— GIVEN REQUEST —
Rewrite the items from the line containing "Task: Select the" through the end of the items, inclusive, as a JSON list of strings, with one string per line and blank lines omitted. Do not include the pictures in the list.

— GIVEN DATA —
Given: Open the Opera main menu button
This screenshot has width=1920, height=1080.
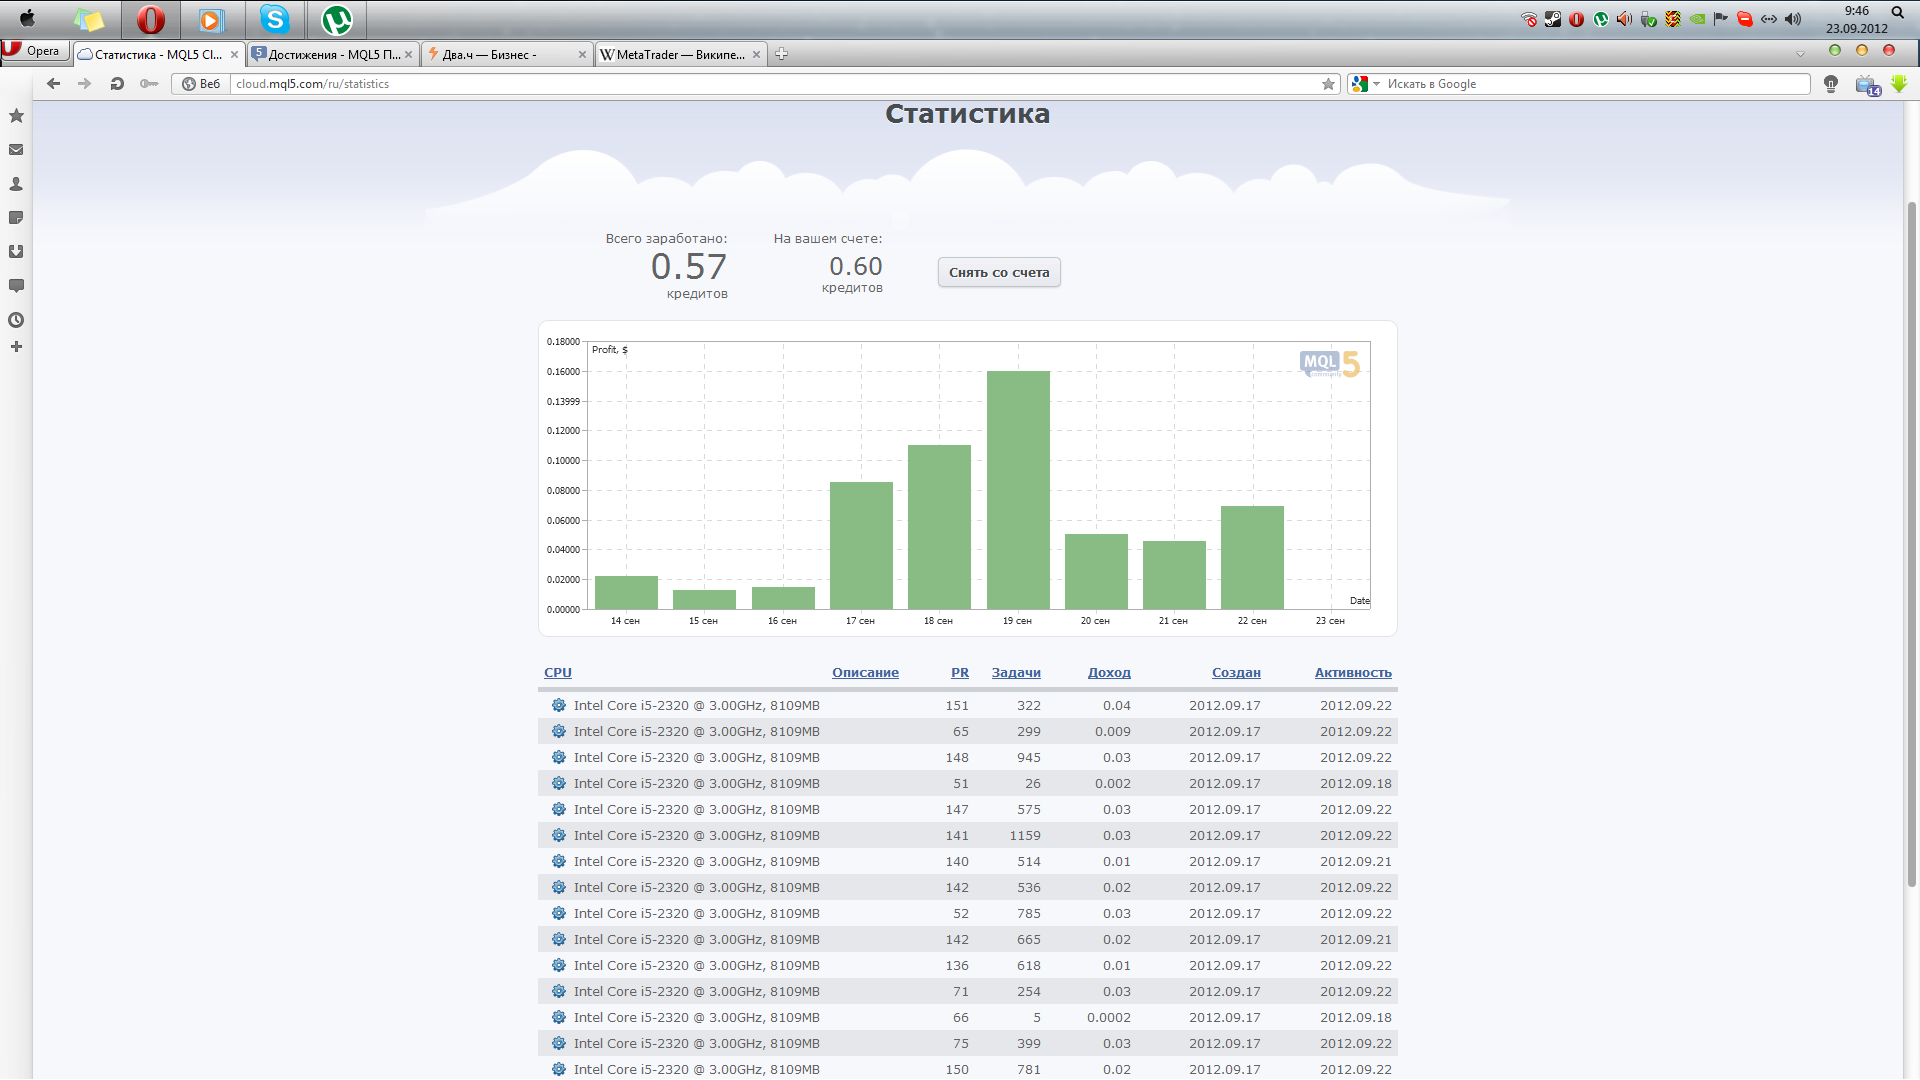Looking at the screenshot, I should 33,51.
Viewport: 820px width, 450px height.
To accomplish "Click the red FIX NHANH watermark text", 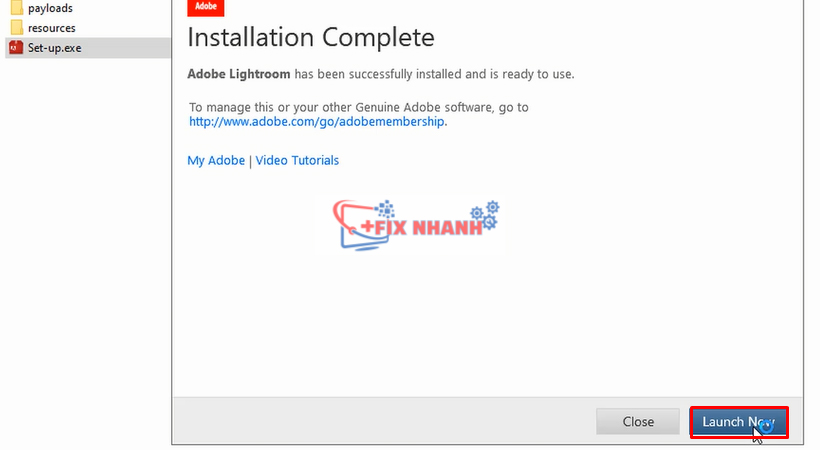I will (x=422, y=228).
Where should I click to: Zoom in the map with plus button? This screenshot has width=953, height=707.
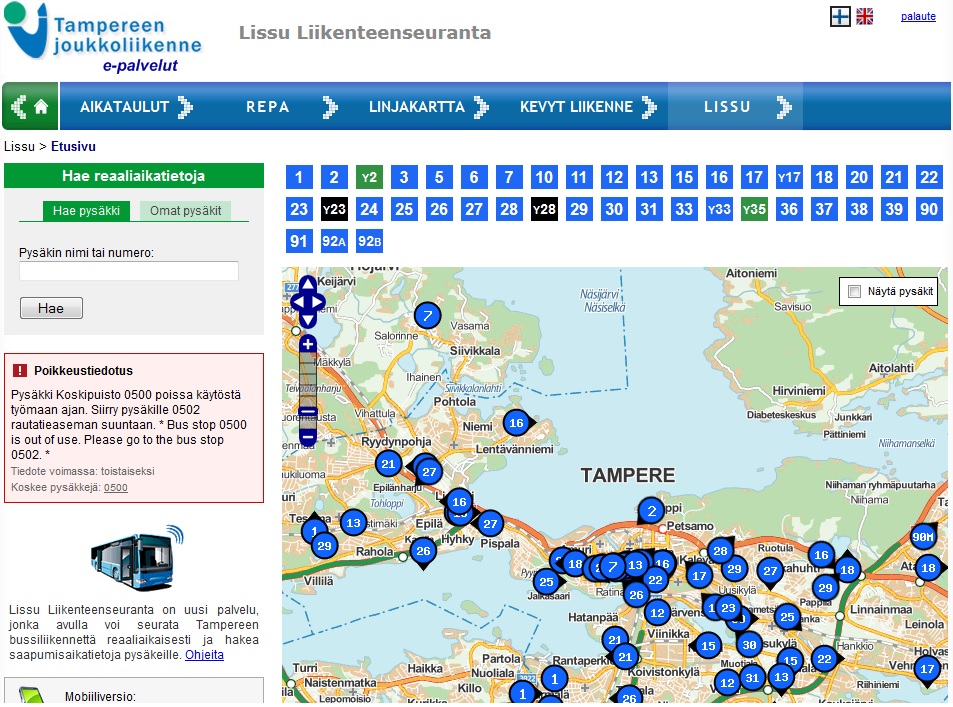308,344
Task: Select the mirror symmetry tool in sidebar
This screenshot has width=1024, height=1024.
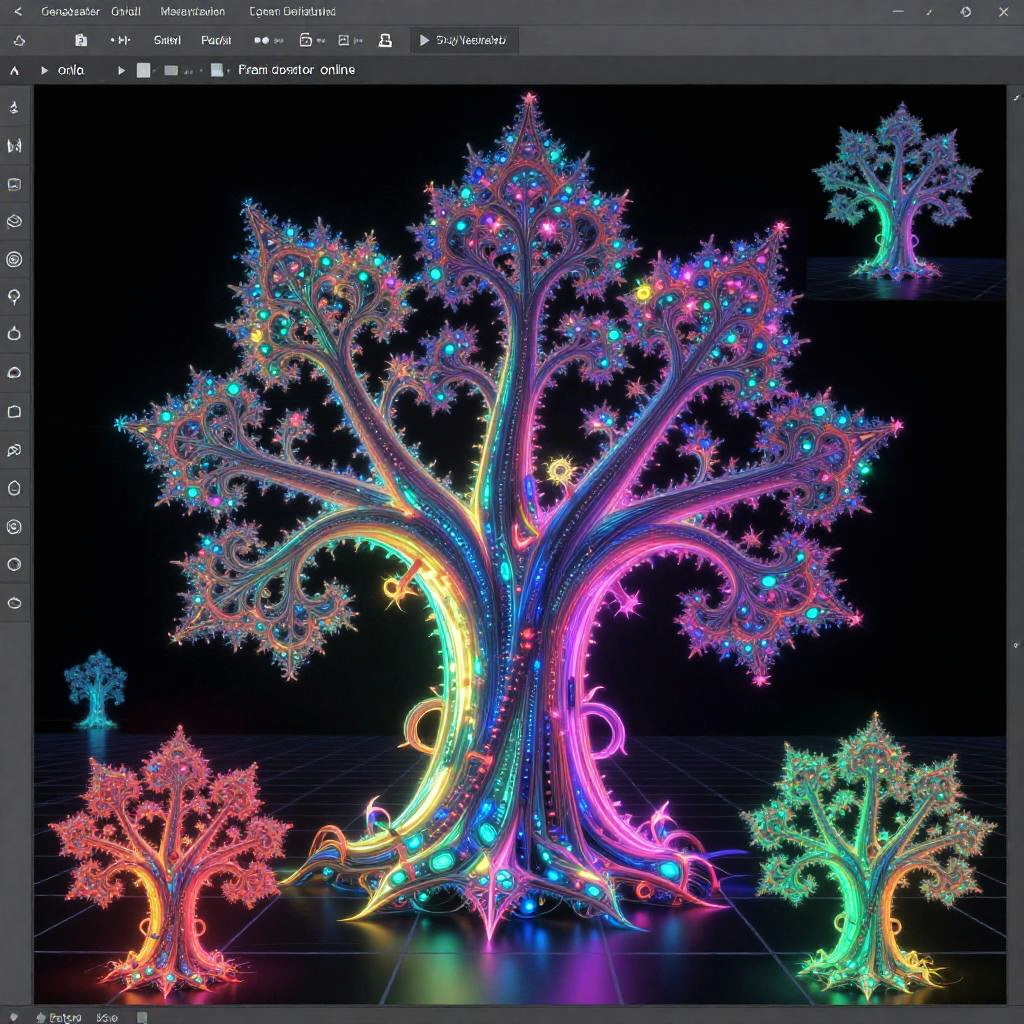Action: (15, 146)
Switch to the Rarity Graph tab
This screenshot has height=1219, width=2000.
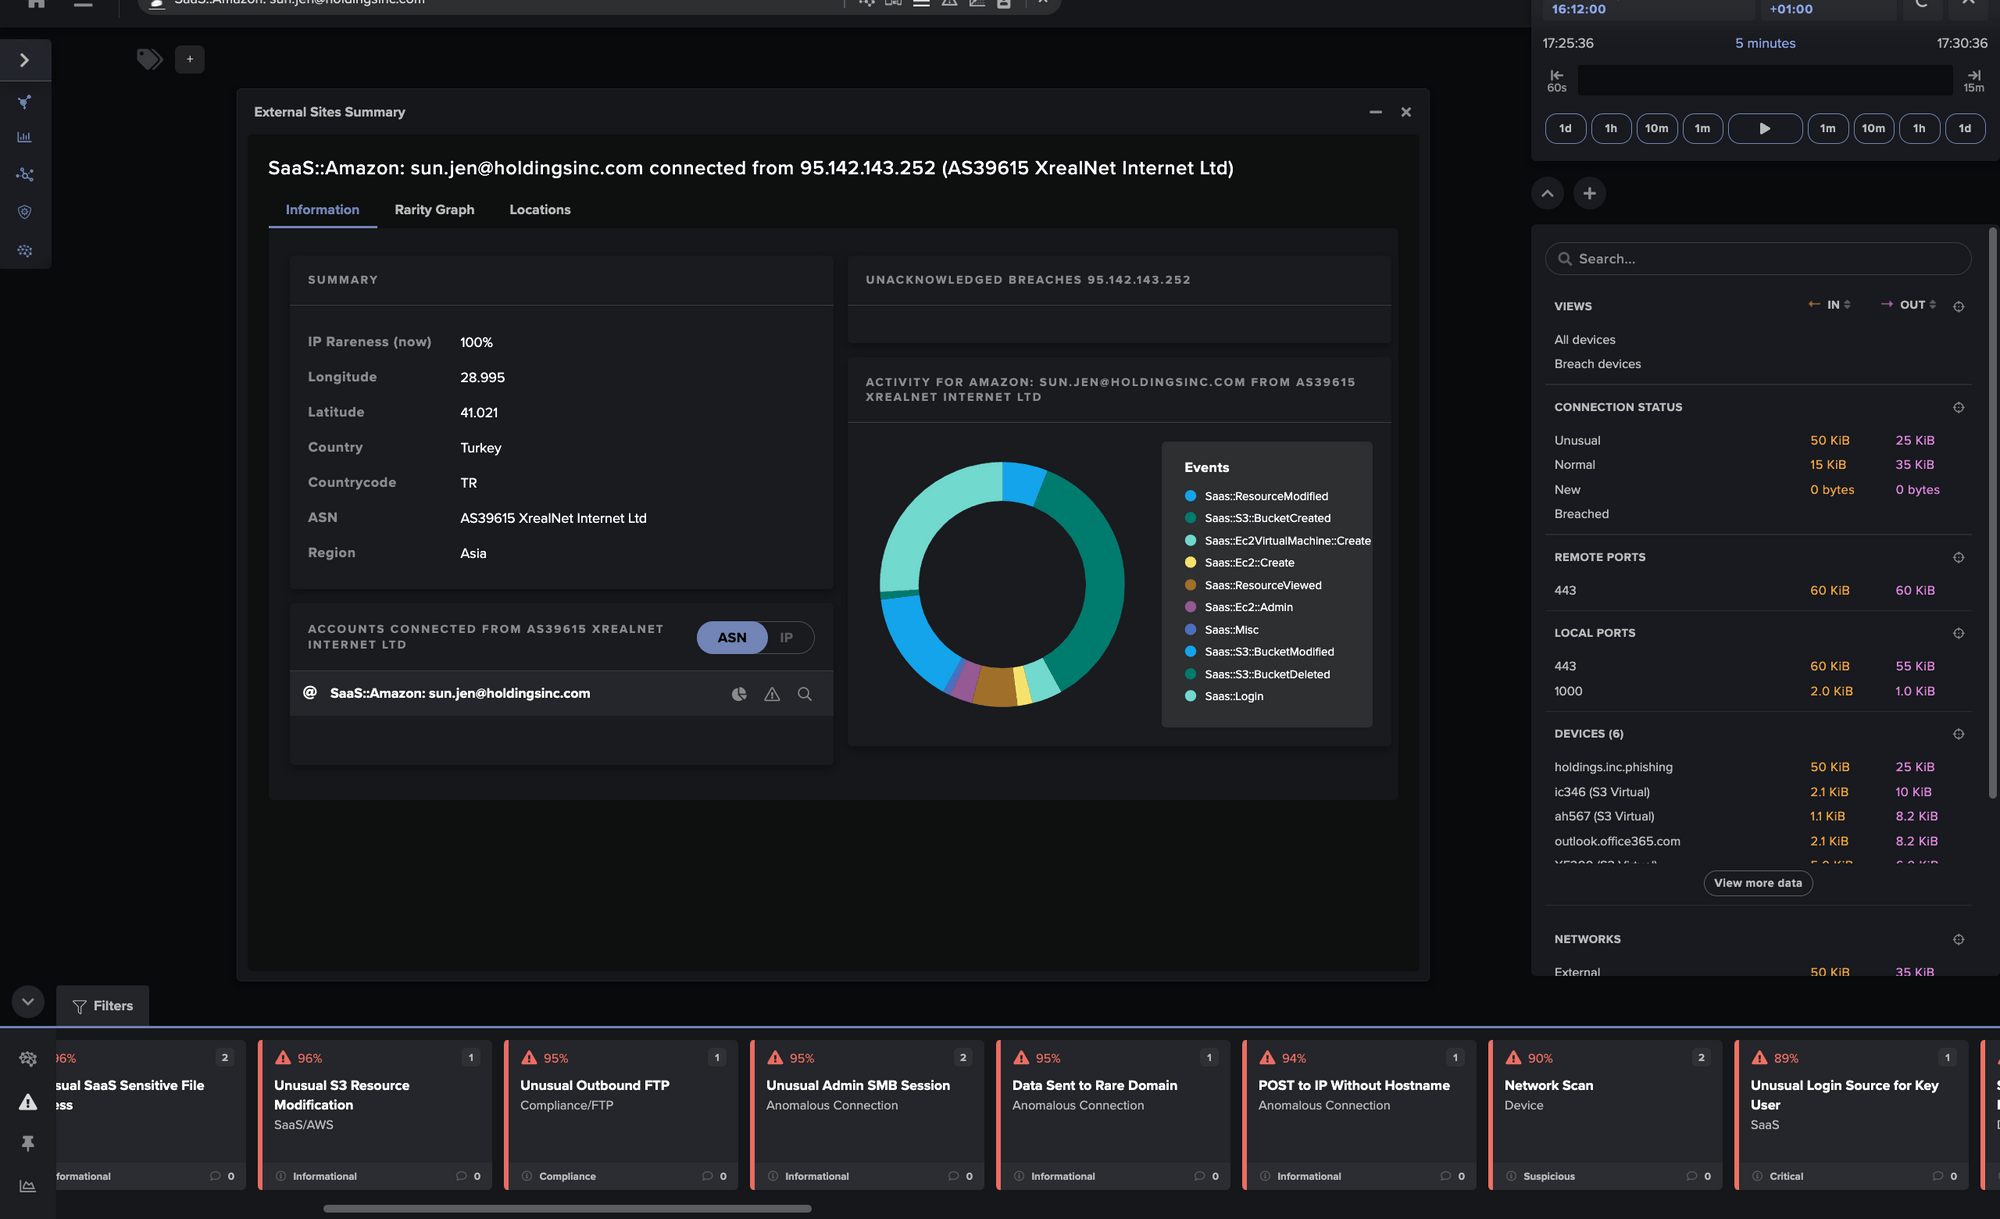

— RESPONSE FOR THIS EXERCISE —
[
  "Task: Select the mirror symmetry tool in sidebar",
  "This screenshot has width=1024, height=1024.",
  "Action: (15, 146)",
  "Switch to the Rarity Graph tab",
  "This screenshot has height=1219, width=2000."
]